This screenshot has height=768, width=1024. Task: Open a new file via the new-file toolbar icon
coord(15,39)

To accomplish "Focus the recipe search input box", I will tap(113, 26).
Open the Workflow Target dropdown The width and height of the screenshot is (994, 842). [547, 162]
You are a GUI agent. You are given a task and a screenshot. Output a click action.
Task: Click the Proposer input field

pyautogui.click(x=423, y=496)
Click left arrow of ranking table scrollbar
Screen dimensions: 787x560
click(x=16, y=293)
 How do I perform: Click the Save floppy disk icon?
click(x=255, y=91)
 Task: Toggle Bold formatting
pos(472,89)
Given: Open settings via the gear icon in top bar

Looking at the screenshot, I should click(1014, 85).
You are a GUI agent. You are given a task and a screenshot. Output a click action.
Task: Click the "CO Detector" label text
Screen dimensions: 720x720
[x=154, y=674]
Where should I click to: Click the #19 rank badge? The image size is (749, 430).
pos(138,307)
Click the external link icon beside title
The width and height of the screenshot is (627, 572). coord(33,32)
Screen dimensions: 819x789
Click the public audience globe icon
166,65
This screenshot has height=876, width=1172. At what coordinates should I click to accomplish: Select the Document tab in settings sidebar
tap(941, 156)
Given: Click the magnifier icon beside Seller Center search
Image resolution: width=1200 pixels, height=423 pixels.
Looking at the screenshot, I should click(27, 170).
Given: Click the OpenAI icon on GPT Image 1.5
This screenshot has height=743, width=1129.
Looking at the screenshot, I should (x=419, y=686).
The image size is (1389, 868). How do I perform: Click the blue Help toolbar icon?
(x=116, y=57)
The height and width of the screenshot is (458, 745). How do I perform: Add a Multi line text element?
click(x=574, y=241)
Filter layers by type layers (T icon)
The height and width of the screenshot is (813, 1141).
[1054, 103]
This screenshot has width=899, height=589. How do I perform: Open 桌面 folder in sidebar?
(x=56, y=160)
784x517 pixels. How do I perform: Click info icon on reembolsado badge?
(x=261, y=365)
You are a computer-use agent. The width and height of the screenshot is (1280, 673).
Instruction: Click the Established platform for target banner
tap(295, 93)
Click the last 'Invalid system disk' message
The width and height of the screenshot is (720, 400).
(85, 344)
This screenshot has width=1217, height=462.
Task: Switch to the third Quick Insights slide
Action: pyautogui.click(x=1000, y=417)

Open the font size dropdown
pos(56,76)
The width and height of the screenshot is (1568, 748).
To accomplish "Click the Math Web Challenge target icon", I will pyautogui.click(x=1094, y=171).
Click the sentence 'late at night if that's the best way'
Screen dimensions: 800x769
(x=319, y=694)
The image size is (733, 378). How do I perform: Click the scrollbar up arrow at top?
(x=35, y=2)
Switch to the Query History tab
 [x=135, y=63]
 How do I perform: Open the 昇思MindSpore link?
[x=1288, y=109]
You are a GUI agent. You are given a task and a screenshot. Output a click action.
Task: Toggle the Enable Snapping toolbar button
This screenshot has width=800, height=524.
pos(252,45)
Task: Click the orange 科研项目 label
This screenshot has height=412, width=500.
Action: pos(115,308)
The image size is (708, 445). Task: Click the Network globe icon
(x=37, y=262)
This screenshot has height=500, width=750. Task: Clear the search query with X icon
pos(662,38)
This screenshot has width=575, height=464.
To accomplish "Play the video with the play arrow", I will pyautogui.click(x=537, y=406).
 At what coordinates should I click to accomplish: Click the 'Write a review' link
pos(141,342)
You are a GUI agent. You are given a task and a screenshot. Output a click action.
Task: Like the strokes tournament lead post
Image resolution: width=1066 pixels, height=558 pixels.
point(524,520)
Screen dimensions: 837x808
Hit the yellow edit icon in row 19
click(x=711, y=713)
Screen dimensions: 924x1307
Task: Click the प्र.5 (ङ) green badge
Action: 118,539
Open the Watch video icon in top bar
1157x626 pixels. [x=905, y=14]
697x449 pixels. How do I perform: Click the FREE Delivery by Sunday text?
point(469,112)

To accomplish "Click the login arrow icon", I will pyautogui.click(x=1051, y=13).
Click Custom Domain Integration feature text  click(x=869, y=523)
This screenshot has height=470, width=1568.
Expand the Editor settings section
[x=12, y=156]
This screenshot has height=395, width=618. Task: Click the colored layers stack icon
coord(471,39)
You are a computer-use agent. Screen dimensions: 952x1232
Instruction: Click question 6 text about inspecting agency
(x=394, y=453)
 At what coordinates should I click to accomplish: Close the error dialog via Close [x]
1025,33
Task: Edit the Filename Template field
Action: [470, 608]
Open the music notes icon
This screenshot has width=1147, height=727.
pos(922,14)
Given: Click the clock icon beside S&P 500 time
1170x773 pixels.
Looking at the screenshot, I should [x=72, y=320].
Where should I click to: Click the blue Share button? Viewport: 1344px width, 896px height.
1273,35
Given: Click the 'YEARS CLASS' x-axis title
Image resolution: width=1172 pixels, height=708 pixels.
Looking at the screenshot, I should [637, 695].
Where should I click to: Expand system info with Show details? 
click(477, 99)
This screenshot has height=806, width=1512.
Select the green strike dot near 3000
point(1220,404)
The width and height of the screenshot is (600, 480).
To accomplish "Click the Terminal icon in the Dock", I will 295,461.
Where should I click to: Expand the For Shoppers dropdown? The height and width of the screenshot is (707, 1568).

************

# Problem requirements
Copy every line from the records that holds the string "computer".

# Response area
You are a computer-use agent. The width and height of the screenshot is (1280, 673).
You are a computer-use agent. Screen dimensions: 952x1232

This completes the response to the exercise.